Stored items
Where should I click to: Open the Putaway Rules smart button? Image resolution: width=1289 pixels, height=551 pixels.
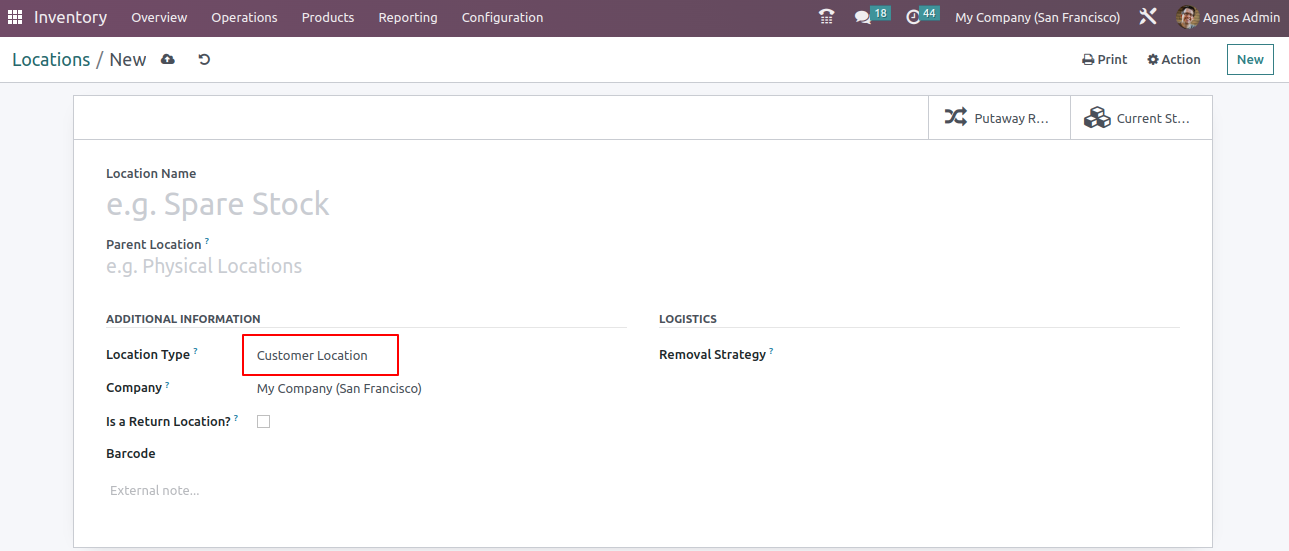click(x=999, y=118)
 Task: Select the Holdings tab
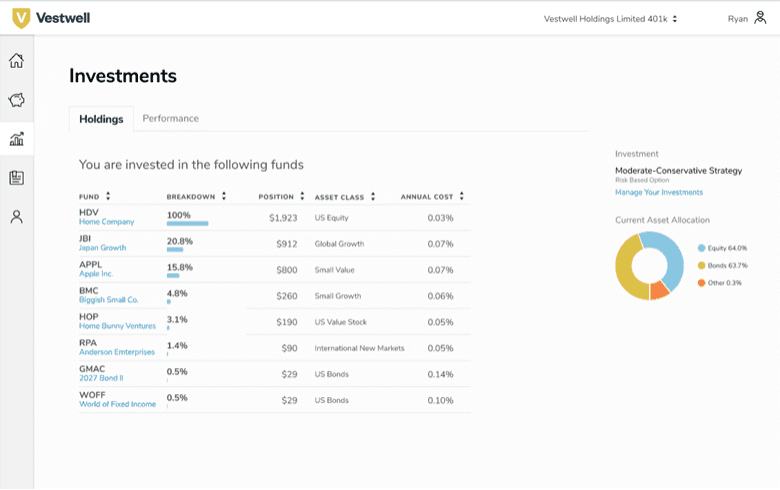click(x=101, y=119)
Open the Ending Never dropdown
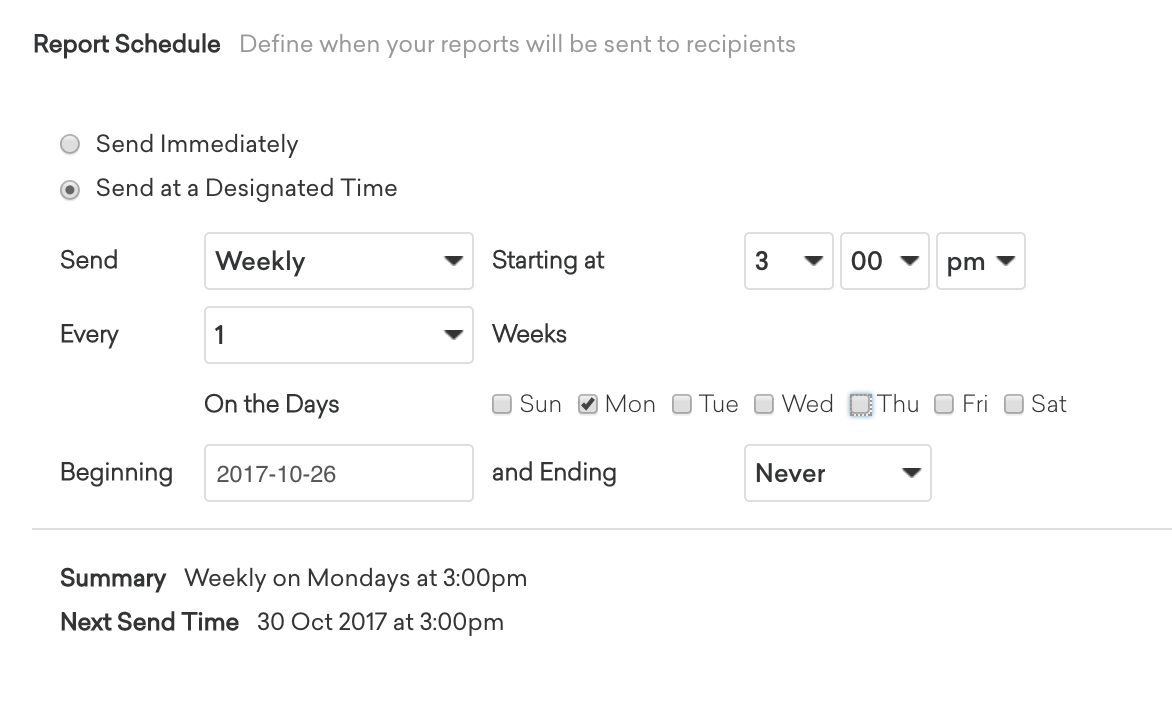 pos(837,473)
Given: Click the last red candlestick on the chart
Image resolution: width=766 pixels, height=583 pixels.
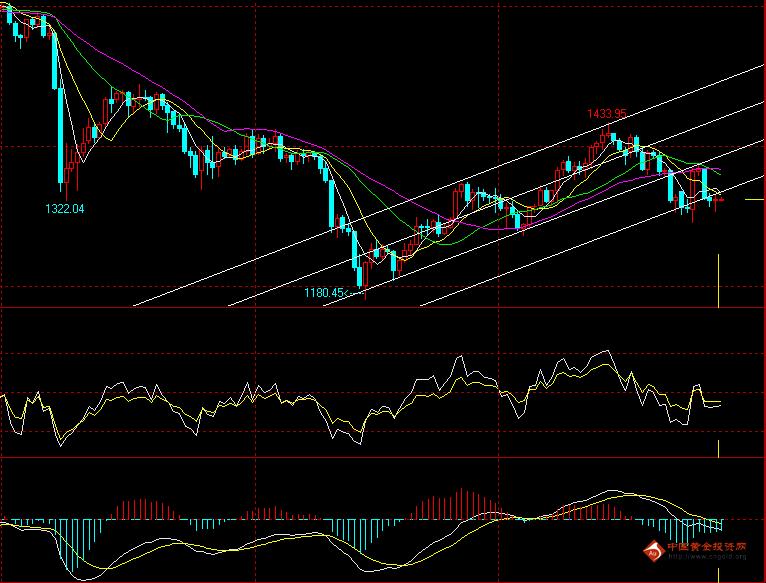Looking at the screenshot, I should coord(722,199).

→ TASK INSTRUCTIONS
Your copy should match the records above exactly, except that it contains no pictures.

→ TASK ANSWER
Where should I click to: Open the Putaway Rules smart button? Image resolution: width=1289 pixels, height=551 pixels.
click(x=999, y=118)
 Task: Select the Holdings tab
click(x=101, y=119)
Open the Ending Never dropdown
 pos(837,473)
Given: Click the last red candlestick on the chart
Image resolution: width=766 pixels, height=583 pixels.
Looking at the screenshot, I should coord(722,199).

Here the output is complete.